Cezaevinde 13 tutsak ile yapılan görüşmeler ve aile başvuruları ile kamuya açık bilgiler doğrultusunda hazırlanan rapor, İHD Şirnex şubesi yöneticisi Ali Adal tarafından okundu.
Cezaevinde çok sayıda ağır hasta tutuklunun bulunduğunu, ancak bu kişilerin hastaneye sevklerinin sistematik olarak engellendiğini belirten Adal, “Kanser, epilepsi, kalp rahatsızlıkları gibi ciddi hastalıkları olan tutuklulara düzenli tedavi hakkı tanınmıyor. Revir hizmetleri yetersiz, acil durumlara müdahale edilmiyor, muayene sırasında kelepçeler çıkarılmıyor. Ayrıca, ‘terlik dayatması’ adı altında tutuklulara keyfi uygulamalar yapılıyor. Cezaevine girişte çıplak arama uygulaması, ring araçlarında çift ve üçlü kelepçe takılması, ayakta sayım dayatması ve ağız içi arama gibi insan onuruna aykırı uygulamalar yaygınlaştırılmış. Direnen tutuklulara yönelik hücre cezası veya fiziki müdahalelerin uygulanıyor.
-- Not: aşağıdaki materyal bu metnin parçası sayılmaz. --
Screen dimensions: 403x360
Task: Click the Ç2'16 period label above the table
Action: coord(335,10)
Bu uygulamalar işkence ve kötü muamele kapsamında değerlendirilmelidir” dedi.
Temel haklar ihlal ediliyor
Tutukluların açık görüşlerde aileleriyle temas kurmasının fiziksel olarak engellendiğini kaydeden Adal, gardiyanların sürekli müdahalelerde bulunduğunu ve kameraların banyo ile yatakhane gibi mahrem alanlara yerleştirildiğini söyledi. Adal, bu durumun özel hayatın gizliliğini ihlal ettiğini belirterek, kadın tutukluların çocuklarının beslenme, oyun ve eğitim ihtiyaçlarının karşılanmadığına dikkat çekti. Cezaevinde verilen yemeklerde böcek, saç teli ve fare pisliği bulunduğu yönünde çok sayıda şikâyetin olduğunu aktaran Adal, “İçme suyu sağlıksız ve mahpuslar kantinden su almak zorunda bırakılıyor. Kadın mahpuslara temel hijyen ürünleri verilmiyor; özellikle regl dönemlerinde ciddi sıkıntılar yaşanıyor” diye belirtti.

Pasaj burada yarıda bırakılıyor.